Product Overview
Delius wrote Appalachia --The American Rhapsody, a 40-minute tone-poem for full orchestra, chorus and soloists, in 1896 and significantly revised it in 1904. He considered it not only one of his best works, but one in which he had expressed himself most completely. His artistic development, he asserted, was spurred by the plantation songs carried down the river to him at Solano Grove: ‘They showed a truly wonderful sense of musicianship and harmonic resource in which they treated a melody, and hearing their singing in such romantic surroundings it was then and there that I first felt the urge to express myself in music.’ The singers of whom he spoke were the African Americans who tended crops or loaded cargo onto ships, just one generation removed from the Civil War and emancipation, many with personal memories of the tragedy of slavery.
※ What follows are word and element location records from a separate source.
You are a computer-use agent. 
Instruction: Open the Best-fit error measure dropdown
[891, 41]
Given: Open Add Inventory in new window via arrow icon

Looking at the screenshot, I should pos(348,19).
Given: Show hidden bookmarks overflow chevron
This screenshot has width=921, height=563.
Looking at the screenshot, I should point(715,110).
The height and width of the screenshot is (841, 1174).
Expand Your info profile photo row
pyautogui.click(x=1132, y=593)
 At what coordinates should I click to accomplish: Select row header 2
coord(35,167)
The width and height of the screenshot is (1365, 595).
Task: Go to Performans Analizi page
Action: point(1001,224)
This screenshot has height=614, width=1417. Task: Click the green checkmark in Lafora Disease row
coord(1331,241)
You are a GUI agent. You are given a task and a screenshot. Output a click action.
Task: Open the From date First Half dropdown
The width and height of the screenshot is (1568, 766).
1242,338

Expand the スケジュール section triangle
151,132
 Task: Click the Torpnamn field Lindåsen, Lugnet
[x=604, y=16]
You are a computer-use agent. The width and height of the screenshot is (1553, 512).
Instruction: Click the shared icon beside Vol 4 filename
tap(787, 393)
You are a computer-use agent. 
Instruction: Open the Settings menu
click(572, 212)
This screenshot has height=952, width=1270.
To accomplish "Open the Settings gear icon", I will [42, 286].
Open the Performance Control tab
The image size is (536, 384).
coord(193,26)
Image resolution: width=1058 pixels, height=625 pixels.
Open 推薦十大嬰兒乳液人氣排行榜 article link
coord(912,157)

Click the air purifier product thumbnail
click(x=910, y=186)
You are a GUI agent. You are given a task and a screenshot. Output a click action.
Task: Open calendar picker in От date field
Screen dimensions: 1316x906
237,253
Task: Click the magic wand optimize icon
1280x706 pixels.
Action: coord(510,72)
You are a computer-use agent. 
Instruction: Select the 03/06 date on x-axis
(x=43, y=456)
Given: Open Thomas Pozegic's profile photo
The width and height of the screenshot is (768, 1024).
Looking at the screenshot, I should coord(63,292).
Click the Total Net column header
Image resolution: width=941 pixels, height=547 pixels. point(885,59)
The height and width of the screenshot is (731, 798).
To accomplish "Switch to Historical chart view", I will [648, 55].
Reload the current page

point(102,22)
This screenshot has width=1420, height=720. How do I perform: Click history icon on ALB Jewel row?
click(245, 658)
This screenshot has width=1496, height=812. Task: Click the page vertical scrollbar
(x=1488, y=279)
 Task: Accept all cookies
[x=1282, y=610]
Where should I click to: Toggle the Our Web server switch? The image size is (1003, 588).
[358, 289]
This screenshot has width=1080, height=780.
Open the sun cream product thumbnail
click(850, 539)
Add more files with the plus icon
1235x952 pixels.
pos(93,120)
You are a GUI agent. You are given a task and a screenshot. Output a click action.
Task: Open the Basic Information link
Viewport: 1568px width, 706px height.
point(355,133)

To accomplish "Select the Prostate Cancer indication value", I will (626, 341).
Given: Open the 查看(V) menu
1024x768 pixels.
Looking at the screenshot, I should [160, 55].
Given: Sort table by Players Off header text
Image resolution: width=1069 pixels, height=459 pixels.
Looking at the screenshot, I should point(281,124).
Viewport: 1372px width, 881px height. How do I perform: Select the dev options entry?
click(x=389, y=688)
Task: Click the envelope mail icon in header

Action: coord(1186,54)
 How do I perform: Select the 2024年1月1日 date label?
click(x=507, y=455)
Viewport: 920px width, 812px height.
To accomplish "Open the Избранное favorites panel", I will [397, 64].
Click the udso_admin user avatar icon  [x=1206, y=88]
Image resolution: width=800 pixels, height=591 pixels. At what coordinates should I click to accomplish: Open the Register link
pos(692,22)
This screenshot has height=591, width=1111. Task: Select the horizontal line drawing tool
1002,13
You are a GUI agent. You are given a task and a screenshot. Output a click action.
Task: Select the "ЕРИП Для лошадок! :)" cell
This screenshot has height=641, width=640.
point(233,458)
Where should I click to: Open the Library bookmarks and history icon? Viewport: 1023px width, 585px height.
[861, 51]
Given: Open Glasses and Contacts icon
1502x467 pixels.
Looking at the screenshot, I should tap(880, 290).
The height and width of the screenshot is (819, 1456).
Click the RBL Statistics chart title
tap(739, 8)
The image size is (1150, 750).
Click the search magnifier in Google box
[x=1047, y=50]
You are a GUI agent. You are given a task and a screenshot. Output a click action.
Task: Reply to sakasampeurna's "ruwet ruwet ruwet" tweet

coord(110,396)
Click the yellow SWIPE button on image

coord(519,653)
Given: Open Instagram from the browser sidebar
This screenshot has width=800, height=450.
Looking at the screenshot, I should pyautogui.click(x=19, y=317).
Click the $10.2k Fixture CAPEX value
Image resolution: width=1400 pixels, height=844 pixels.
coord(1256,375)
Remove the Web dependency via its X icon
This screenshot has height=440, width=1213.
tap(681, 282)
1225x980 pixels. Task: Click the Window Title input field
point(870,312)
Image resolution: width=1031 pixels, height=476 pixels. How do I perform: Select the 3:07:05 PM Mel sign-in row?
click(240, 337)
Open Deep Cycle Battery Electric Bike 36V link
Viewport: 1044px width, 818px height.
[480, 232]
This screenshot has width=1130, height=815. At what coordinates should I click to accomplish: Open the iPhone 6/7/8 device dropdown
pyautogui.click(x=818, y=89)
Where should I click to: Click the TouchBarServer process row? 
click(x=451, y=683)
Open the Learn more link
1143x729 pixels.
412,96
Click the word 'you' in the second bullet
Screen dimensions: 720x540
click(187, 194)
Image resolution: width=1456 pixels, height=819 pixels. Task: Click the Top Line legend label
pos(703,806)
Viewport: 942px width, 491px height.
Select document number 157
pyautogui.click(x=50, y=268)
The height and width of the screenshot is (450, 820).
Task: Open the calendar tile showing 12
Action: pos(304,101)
Delius named it Appalachia believing that to be the Native American word for the entire North American continent. It conjures images of sultry tropical forests draped with Spanish moss, waterways teeming with exotic flowers, and bird songs -- invoking the contradictory feelings of the songs that inspired it: exhilaration, melancholy, and exuberance, culminating in the triumph of human dignity over suffering. Particularly innovative features include:
- Use of the blues-note characteristic ofAfrican-American-derived music, i.e. the lowered third which temporarily transforms the tonic into a minor chord, expressing pathos while introducing harmonic ambiguity and endless possibilities for modulation
- The driving rhythms of work songs.
Wanting to make more of Delius's opus available to today's concert-goers, Marcia Stockton selected excerpts from Appalachia and crafted this arrangement for strings in 2014. The arrangement captures the beauty and flavor of Delius's work in a much shorter piece, translating its complex timbres into a string orchestra's varied palette.